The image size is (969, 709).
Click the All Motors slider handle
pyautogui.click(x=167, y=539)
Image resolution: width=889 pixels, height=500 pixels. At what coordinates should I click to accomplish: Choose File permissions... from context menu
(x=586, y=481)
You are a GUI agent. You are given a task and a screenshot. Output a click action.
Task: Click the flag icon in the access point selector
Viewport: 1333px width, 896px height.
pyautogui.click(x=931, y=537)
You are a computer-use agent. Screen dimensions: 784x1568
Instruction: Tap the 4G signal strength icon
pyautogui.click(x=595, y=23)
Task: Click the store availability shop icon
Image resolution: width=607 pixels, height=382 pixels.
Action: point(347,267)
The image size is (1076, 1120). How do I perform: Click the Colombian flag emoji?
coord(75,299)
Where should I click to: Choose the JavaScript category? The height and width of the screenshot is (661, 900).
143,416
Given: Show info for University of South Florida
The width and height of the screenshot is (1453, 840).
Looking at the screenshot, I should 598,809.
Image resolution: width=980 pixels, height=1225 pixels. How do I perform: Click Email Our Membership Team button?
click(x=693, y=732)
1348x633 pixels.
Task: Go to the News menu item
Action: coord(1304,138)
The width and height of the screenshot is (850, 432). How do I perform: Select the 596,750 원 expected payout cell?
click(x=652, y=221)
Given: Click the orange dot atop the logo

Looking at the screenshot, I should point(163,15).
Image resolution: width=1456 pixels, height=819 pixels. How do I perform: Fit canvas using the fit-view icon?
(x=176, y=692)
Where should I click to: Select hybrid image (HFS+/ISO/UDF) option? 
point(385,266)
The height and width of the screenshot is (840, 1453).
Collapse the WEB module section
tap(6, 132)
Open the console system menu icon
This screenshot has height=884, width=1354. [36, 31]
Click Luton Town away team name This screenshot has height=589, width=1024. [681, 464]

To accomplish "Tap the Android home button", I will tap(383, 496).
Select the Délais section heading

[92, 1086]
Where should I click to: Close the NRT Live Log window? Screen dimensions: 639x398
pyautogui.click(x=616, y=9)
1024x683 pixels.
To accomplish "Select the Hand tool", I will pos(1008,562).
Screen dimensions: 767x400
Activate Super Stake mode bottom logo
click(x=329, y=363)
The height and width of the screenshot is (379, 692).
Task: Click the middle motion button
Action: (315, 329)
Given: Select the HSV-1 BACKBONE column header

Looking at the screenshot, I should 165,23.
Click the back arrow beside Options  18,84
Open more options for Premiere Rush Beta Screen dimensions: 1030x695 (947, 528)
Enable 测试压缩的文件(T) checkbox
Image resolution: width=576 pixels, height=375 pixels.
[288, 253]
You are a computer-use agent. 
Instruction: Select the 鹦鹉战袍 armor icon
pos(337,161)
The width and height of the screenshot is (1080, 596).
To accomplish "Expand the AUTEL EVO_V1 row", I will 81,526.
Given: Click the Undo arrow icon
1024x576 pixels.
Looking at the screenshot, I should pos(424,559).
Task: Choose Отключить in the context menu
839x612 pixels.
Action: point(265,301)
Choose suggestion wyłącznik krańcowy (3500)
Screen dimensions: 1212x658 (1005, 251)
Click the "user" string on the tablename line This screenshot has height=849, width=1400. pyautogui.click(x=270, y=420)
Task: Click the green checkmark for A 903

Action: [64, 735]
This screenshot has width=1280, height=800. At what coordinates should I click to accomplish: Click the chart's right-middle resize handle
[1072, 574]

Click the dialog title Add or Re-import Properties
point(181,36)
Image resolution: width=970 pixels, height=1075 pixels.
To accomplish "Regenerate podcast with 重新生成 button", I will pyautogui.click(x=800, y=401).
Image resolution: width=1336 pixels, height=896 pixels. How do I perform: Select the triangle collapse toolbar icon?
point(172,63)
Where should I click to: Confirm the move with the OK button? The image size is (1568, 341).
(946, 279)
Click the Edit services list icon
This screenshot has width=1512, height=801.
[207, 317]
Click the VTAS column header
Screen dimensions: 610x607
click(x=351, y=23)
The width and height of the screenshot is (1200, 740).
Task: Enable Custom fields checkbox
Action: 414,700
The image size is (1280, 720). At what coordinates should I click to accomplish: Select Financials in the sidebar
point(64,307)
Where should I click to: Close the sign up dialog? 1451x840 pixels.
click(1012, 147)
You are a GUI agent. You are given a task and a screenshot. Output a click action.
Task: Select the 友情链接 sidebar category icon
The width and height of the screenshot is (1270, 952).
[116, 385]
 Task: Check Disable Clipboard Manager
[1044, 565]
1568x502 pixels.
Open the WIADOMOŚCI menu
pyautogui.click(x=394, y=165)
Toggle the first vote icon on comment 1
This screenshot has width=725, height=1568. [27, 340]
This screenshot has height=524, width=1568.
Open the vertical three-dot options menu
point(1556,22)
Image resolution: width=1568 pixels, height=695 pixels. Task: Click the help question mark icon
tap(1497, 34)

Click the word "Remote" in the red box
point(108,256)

What the exercise asks >> The entire listing should be repeated with no line missing and no word altered.

Result of the task >>
The image size is (969, 709).
Click the All Motors slider handle
pyautogui.click(x=167, y=539)
Image resolution: width=889 pixels, height=500 pixels. At what coordinates should I click to accomplish: Choose File permissions... from context menu
(x=586, y=481)
You are a GUI agent. You are given a task and a screenshot. Output a click action.
Task: Click the flag icon in the access point selector
Viewport: 1333px width, 896px height.
pyautogui.click(x=931, y=537)
You are a computer-use agent. Screen dimensions: 784x1568
Instruction: Tap the 4G signal strength icon
pyautogui.click(x=595, y=23)
Task: Click the store availability shop icon
Image resolution: width=607 pixels, height=382 pixels.
Action: point(347,267)
The image size is (1076, 1120). How do I perform: Click the Colombian flag emoji?
coord(75,299)
Where should I click to: Choose the JavaScript category? The height and width of the screenshot is (661, 900).
143,416
Given: Show info for University of South Florida
The width and height of the screenshot is (1453, 840).
Looking at the screenshot, I should 598,809.
Image resolution: width=980 pixels, height=1225 pixels. How do I perform: Click Email Our Membership Team button?
click(x=693, y=732)
1348x633 pixels.
Task: Go to the News menu item
Action: coord(1304,138)
The width and height of the screenshot is (850, 432). How do I perform: Select the 596,750 원 expected payout cell?
click(x=652, y=221)
Given: Click the orange dot atop the logo

Looking at the screenshot, I should point(163,15).
Image resolution: width=1456 pixels, height=819 pixels. How do I perform: Fit canvas using the fit-view icon?
(x=176, y=692)
Where should I click to: Select hybrid image (HFS+/ISO/UDF) option? 
point(385,266)
The height and width of the screenshot is (840, 1453).
Collapse the WEB module section
tap(6, 132)
Open the console system menu icon
This screenshot has height=884, width=1354. [36, 31]
Click Luton Town away team name This screenshot has height=589, width=1024. [681, 464]

To accomplish "Tap the Android home button", I will tap(383, 496).
Select the Délais section heading

[92, 1086]
Where should I click to: Close the NRT Live Log window? Screen dimensions: 639x398
pyautogui.click(x=616, y=9)
1024x683 pixels.
To accomplish "Select the Hand tool", I will pos(1008,562).
Screen dimensions: 767x400
Activate Super Stake mode bottom logo
click(x=329, y=363)
The height and width of the screenshot is (379, 692).
Task: Click the middle motion button
Action: (315, 329)
Given: Select the HSV-1 BACKBONE column header

Looking at the screenshot, I should 165,23.
Click the back arrow beside Options  18,84
Open more options for Premiere Rush Beta Screen dimensions: 1030x695 (947, 528)
Enable 测试压缩的文件(T) checkbox
Image resolution: width=576 pixels, height=375 pixels.
[288, 253]
You are a computer-use agent. 
Instruction: Select the 鹦鹉战袍 armor icon
pos(337,161)
The width and height of the screenshot is (1080, 596).
To accomplish "Expand the AUTEL EVO_V1 row", I will 81,526.
Given: Click the Undo arrow icon
1024x576 pixels.
Looking at the screenshot, I should pos(424,559).
Task: Choose Отключить in the context menu
839x612 pixels.
Action: point(265,301)
Choose suggestion wyłącznik krańcowy (3500)
Screen dimensions: 1212x658 (1005, 251)
Click the "user" string on the tablename line This screenshot has height=849, width=1400. pyautogui.click(x=270, y=420)
Task: Click the green checkmark for A 903

Action: [64, 735]
This screenshot has width=1280, height=800. At what coordinates should I click to accomplish: Click the chart's right-middle resize handle
[1072, 574]

Click the dialog title Add or Re-import Properties
point(181,36)
Image resolution: width=970 pixels, height=1075 pixels.
To accomplish "Regenerate podcast with 重新生成 button", I will pyautogui.click(x=800, y=401).
Image resolution: width=1336 pixels, height=896 pixels. How do I perform: Select the triangle collapse toolbar icon?
point(172,63)
Where should I click to: Confirm the move with the OK button? The image size is (1568, 341).
(946, 279)
Click the Edit services list icon
This screenshot has width=1512, height=801.
[207, 317]
Click the VTAS column header
Screen dimensions: 610x607
click(x=351, y=23)
The width and height of the screenshot is (1200, 740).
Task: Enable Custom fields checkbox
Action: 414,700
The image size is (1280, 720). At what coordinates should I click to accomplish: Select Financials in the sidebar
point(64,307)
Where should I click to: Close the sign up dialog? 1451x840 pixels.
click(1012, 147)
You are a GUI agent. You are given a task and a screenshot. Output a click action.
Task: Select the 友情链接 sidebar category icon
The width and height of the screenshot is (1270, 952).
[116, 385]
 Task: Check Disable Clipboard Manager
[1044, 565]
1568x502 pixels.
Open the WIADOMOŚCI menu
pyautogui.click(x=394, y=165)
Toggle the first vote icon on comment 1
This screenshot has width=725, height=1568. [27, 340]
This screenshot has height=524, width=1568.
Open the vertical three-dot options menu
point(1556,22)
Image resolution: width=1568 pixels, height=695 pixels. Task: Click the help question mark icon
tap(1497, 34)

Click the word "Remote" in the red box
point(108,256)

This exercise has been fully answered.